• **Quoted text**
Page 15 – Mill Computing, Inc

Forum Replies Created

Viewing 15 posts - 211 through 225 (of 674 total)

Previous 1 … 14 15 16 … 45 Next

Author
Posts
Ivan Godard
Keymaster
January 22, 2018 at 2:08 pm
Post count: 689
in reply to: A random smattering of questions. #3187
It will be one of the inputs; which one is implementation dependent.
OS (and RTS) policy. For example, an exception handler within the thread being unwound might dispatch out. There are some bottom turtle issues in thread death, just as there are for permission revoke, and we are not sure we have everything covered; there may be additional helper operations added to the ISA in the future as we (and the OS implementors) gain more experience.
Of course, FSVO poor.
As compared to a 5 cycle call operation say, very little. As compared to a call without without the spiller, quite a bit, but hard to measure in those units. The spiller has internal SRAM for skid buffering, probably about as much as a top level cache – how many ALUs is a cache? The rest of the spiller and the belt are roughly the same as the bypasses on a conventional. Essentially all the call cost is the spiller.
Hardware latency is specified individually on a per-FU basis in our configuration tools. Not only can latency vary across family members, they can also vary per slot within a single member, so a chip could have a fast (expensive) multiplier and also a slow (cheap) one.
There are no sensitive operations. All control is via the address space and the protection mechanism.
Not yet announced because NYF.
Ivan Godard
Keymaster
January 2, 2018 at 11:39 am
Post count: 689
in reply to: 2017/2018 #3133
Pretty good progress across the board, given the resource constraints. Things crash all the time of course, but that’s what happens at our stage of development. Some details
* post-linking implemented and is now a routine part of tool flow
* specifications made constExpr, roughly doubling the speed of the tools that dynamically bind a spec.
* hunks of the central parts of the C runtime ported
* some work on the OS port but not much working yet (major 2018 target)
* test suite significantly expanded. Some of the tests even work!

• **Given request**
Carry on the Mill Computing forum replies from the point where they stop.

• **Available data**
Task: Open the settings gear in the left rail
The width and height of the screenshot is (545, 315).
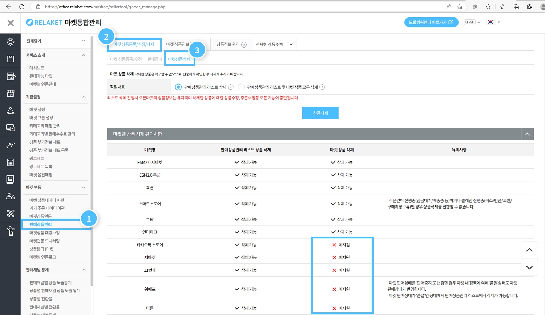Action: [11, 42]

• **Written answer**
* three public talks
* a handful of new patents
* compiled code quality improved after work throughout the tool chain
* progress on hardware generators; starting to get feedback from hardware implementation into architecture/tools
* some new people joined and ramping
Ivan Godard
Keymaster
December 22, 2017 at 5:22 pm
Post count: 689
in reply to: Scratchpad design decision #3131
The spiller holds ongoing program state as of a stall, mispreduct, call or return event. That state includes much more than just the then-current belt. Belt values, in their latches, are moved lazily into the spiller and its internal SRAM and eventually migrate to the spillets in DRAM. However, these are relatively simple to handle. The most difficult part of the spiller deals with in-flights, which do not yet exist at event time, but will be produced eventually and must then be captured for subsequent replay. That requires temporal ordering information that is not an address, but may be thought of as a stream or pipe.
So there is a part of the spiller that does indeed hold full operands (possibly compressed at hardware option), but this is not addressable in the sense that DRAM or scratchpad is. Instead the operands (not necessarily contiguous) are organized for ordered replay. As the “address” changes continuously during replay and the operands will have random and varying other state intermixed, it does not seem practical to try to use spiller hardware for the functionality that is the present scratchpad.
Ivan Godard
Keymaster
December 22, 2017 at 1:57 am
Post count: 689
in reply to: Scratchpad design decision #3120
The number of entries is a member config decision; ten would be small.
Storing by entry number would require a mapping from entry number to position, or (trivial mapping) with all entries being maximal size. We pack them (saving space/increasing capacity) and reference by start byte number. The byte number needs more bits to encode than an entry number would, but the scratch ops are otherwise small and currently we just burn the entropy. The belt uses full sized entries and doesn’t try to pack because the actual belt is a set of latches/regs that must be full width anyway.
The choice for scratch implementation is left to the hardware guys, and might be different in different members due to hardware/cost/power considerations.
Ivan Godard
Keymaster
January 22, 2018 at 2:21 pm
Post count: 689
in reply to: Meltdown and Spectre #3189
Our impression is that the whole thing makes our heads hurt.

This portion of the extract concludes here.